Wczorajszy dzień był całkiem zaskakujący - spotkałem bardzo ciekawą młodą osobę i świetnego shinobi, o nieprzystającej, niskiej randze. Był zdecydowanie najpotężniejszym użytkownikiem Raitonu z jakim miałem kiedykolwiek styczność. Prawdopodobnie przebijał w swoich zdolnościach większość użytkowników specjalizujących się w tej naturze. W wyniku tego spotkania cały wieczór rozmyślałem nad ostatnim ciosem, jaki zadałem mu w trakcie sparingu. Doszedłem do wniosku, że techniki żywiołowe są kluczowe do sprawnego przeprowadzania ofensywy, i że futon jest dla mnie doskonałym żywiołem. Planowałem rozwój swoich zdolności żywiołowych i to na wietrznej naturze czakry postanowiłem się skoncentrować najbardziej. Choć doton i suiton jako narzedzia kontroli pola walki nadal pozostawały dla mnie ważne, to zniechęciłem się do dalszego ich rozwijania. Obudziłem się następnego dnia w całkiem dobrej kondycji, miałem nadzieje, że Akuraidasu również będzie w dobrej, mimo obrażeń, jakie pewnie będą mu się jeszcze trochę goiły.
Przygotowany, by ruszyć na misję, z cały swoim podręcznym ekwipunkiem, stawiłem się na przeciw karczmy pod pijanym rekinem, gdzie wszystko się zaczęło. Miałem niedzieję, że tym razem nic tutaj nie sprowokujemy. W końcu jest wcześniej o wiele, niż było wtedy.
- Witaj, Yoake !-odparłem, gdy genin zjawił się w umówionym miejscu.
- Jak twoje rany? W razie czego, to się nie martw i pamiętaj, żeby nikogo niepotrzebnie nie zabijać. Zwłaszcza jak masz takie świetne zdolności paraliżujące.- Zacząłem z młodym rozmowę, czekając na naszego zleceniodawce.
[center]Obrazek[/center]
Awatar użytkownika
Akaruidesu Yoake
Posty: 27
Rejestracja: 06 cze 2021, 18:16
Ranga: Genin
Karta Postaci:
Punkty Doświadczenia:
Punkty Technik:
Techniki:
Bank:

Re: Karczma "Pijany Rekin"

Sparing uwidocznił Yoake jego słabości, jak i mocne strony. Był na pewno szybki, umiał zaskakiwać i był w stanie przeprowadzić nawet dość zmasowany atak na średnim dystansie. Nie miał może ogromnych pokładów chakry, ale przy użyciu Jutsu z odpowiednio bliskiej odleglości nie musiał zalewać ich dużą ilością, tak jak to robił Zotto. Szybkość pozwalała chłopakowi unikać technik przeciwnika, a raczej uciekać z ich pola rażenia, jednakże nie dała mu przewagi nad przeciwnikiem, gdyż jego możliwości w tej akurat cesze były bardzo zbliżone. Ba, Yoake widział teleportację - Sukebe się musiał wręcz ograniczać jeśli chodzi o wspomagające swoje przenoszenie techniki.

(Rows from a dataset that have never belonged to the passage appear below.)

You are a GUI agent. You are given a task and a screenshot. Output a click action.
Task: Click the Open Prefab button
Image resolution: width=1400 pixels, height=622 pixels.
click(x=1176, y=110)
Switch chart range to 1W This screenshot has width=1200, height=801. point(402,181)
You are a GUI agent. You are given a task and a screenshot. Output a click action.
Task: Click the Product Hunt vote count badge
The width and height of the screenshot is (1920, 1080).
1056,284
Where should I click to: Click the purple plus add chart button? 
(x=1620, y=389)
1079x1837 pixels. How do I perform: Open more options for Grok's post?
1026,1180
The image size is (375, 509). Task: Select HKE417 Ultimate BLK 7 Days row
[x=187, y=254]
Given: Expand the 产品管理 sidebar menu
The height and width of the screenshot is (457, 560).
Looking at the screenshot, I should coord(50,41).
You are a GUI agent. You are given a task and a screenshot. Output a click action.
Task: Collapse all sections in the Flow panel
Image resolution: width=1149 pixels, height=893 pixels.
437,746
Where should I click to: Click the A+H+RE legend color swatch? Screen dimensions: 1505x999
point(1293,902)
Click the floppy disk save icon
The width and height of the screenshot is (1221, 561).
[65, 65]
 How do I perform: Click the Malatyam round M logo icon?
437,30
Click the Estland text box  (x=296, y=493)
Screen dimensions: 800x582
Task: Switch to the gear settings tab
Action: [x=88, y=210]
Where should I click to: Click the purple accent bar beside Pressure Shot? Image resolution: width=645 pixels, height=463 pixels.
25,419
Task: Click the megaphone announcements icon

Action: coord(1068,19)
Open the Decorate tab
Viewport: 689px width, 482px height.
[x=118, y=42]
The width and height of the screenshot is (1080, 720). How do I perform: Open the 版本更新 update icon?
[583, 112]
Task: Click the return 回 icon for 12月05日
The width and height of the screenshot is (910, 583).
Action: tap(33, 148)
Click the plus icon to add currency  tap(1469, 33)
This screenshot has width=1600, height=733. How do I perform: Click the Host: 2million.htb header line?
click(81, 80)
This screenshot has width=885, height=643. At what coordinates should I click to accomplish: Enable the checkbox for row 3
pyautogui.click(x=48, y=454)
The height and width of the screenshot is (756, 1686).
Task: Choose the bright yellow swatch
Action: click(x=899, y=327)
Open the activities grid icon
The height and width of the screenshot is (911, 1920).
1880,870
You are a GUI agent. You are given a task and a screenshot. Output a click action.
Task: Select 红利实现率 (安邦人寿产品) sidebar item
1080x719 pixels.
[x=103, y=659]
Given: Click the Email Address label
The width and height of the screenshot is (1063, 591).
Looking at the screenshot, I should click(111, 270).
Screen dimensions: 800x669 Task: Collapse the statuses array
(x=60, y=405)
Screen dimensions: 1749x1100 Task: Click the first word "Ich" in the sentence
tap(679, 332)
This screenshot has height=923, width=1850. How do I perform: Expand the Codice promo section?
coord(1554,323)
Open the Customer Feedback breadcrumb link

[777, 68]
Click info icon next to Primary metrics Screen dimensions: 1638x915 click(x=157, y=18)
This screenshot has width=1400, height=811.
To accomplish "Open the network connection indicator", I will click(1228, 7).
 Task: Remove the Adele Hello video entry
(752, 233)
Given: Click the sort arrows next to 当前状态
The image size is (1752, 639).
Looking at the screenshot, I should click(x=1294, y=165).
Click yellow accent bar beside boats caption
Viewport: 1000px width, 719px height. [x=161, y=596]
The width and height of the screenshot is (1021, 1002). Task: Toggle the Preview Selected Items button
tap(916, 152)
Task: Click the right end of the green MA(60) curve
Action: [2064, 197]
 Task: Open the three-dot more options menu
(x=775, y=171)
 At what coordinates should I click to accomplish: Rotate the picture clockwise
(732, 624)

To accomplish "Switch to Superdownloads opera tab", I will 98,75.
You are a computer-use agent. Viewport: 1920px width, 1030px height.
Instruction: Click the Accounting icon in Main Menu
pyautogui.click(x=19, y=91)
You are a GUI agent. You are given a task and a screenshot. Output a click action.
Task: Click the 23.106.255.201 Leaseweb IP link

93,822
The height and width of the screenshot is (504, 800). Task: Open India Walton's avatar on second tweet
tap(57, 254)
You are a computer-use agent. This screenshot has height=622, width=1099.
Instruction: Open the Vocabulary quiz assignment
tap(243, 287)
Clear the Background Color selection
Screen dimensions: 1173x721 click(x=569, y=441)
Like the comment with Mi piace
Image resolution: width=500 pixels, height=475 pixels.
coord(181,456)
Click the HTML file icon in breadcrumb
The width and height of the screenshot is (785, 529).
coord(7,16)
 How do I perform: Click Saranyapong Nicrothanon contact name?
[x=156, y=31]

Wieczorem blondyn opatrzył pobieżnie swoje rany. Nie był w tym doświadczony, ale nie został zraniony głęboko. Raczej rozlegle. Na szczęście Genin był stosunkowo twardą sztuką. Trochę będzie jeszcze pobolewał, ale z czasem mu to przejdzie. A w razie czego - użyje przeklętej pieczęci, by się wspomóc w kryzysowej sytuacji. Zarówno ciało jak i ducha miał w nienagannym stanie. Nie był ideałem, ale wytrzymywał dużo i takie rany miały czas, by się zagoić.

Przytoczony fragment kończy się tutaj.